Session 1, 10:00 - 11:00. Chair – Stan Booth

 

Contemporary Bodies

 

Nicole Brown, University College London.

Chronically ill and disabled academics: Body work in academia

 

Nicole Brown is a Lecturer in Education at UCL Institute of Education, and a doctoral researcher at the University of Kent. She holds the Magistra Philosophiae, Master of Teaching, Diploma in Translation and is a Senior Fellow of the Higher Education Academy. Nicole is a qualified teacher in Austria and the UK and worked as a secondary teacher of modern foreign languages before moving into higher education. Her research interests relate to identity and body work, physical and material representations and metaphors, the generation of knowledge, and advancing learning and teaching within higher education.

 

 

Maggie Court, King’s College, University of London.

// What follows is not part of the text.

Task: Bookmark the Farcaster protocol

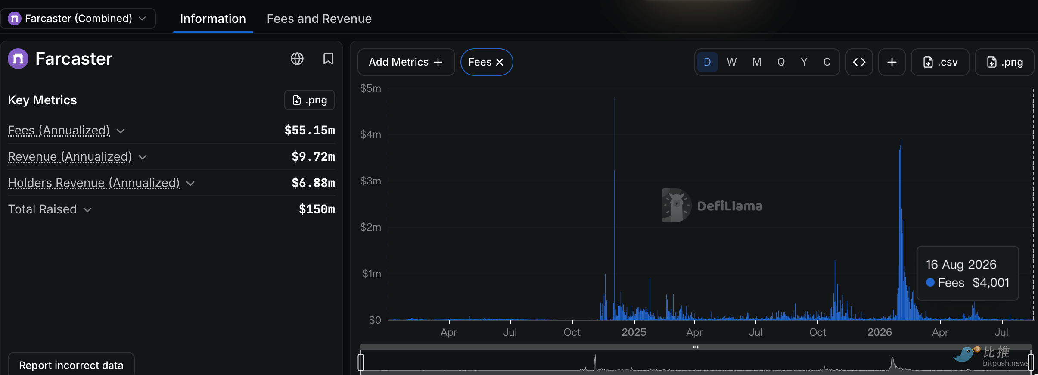Action: pyautogui.click(x=328, y=59)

Power in the Birthplace:  Representations of Childbirth by Women Writers, 1950 – 2015.

 

 

 

Coffee Break 11:00 – 11:15

 

 

Keynote, 11:15 - 12:00.

Chair – Chris Mounsey

 

Carolyn Day, Furman University.

 

Beauty, Fashion, and Disease: The Consumptive Chic

in Early Victorian England

 

Carolyn Day is an associate professor of History at Furman University & is the author of Consumptive Chic: A History of Beauty, Fashion & Disease (Bloomsbury, 2017)

 

 

Lunch 12:00 – 13:15

 

 

Session 2, 13:15 – 14:45. Chair – Simon Jarrett

 

Sensory Bodies

 

Cassie Shaw, University of Winchester.

The Body’s Encounter with a Text: The Senses Awakening the Body

 

Cassie Shaw is a first year PhD student and works in the Learning and Teaching Department at the University of Winchester. Her PhD research project endeavours to explore, through the medium of art and literature, how and whether historical context informs human life. The project hopes to demonstrate that existentialism is crucial to the artwork produced by human beings and it is through these artworks we are able to see the nature of the human being’s relationship with their existence.

 

 

Sarah Parkins, University of Winchester.

Murder by Smell: Patrick Suskind and the power of the olfactory experience

 

Sarah graduated from the University of Winchester in 2017 with a degree in English Literature.  Currently, she is applying for a PhD into the effects of medicalisation in eighteenth-century fictions on motherhood and the female body. Sarah’s research interest lies in the area of body studies, ranging from early modern to modern texts. Predominantly in exploring how biological processes on the female body in fictional narratives are represented.

 

 

Daniel Varndell, University of Winchester.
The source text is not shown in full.